# And Even More Turmpets



## ghost1066 (Jul 27, 2015)

I got in the shop a little late this morning and was shooting for three trumpets before the heat got bad. I didn't make it heat index was at 111 when I came in. I only got two done along with the mouthpieces. The maple has some of the coolest colors I have seen in awhile along with chatoyance and the cherry has everything you want in burl, grain, color, chatoyance and eyes. 

Maple burl and cherry burl both with ABW mouthpieces.

Reactions: Like 1


----------



## Bigdrowdy1 (Jul 27, 2015)

Lookin good Tommy !! I am really glad to see you active again. You have been turning out some great stuff. Love my trumpets problem is Turkey season is just tooo short for me.


----------



## ghost1066 (Jul 28, 2015)

Bigdrowdy1 said:


> Lookin good Tommy !! I am really glad to see you active again.

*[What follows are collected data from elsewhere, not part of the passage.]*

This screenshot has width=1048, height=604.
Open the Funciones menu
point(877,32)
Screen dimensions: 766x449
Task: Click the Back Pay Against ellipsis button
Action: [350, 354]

You have been turning out some great stuff. Love my trumpets problem is Turkey season is just tooo short for me.



I'm trying to get some things turned but mainly been working on selling blanks. Our season runs around 6 weeks in the spring and 2 weeks in fall 4 toms in spring and about 200 either sex in fall. Plenty of chances if you have birds.


----------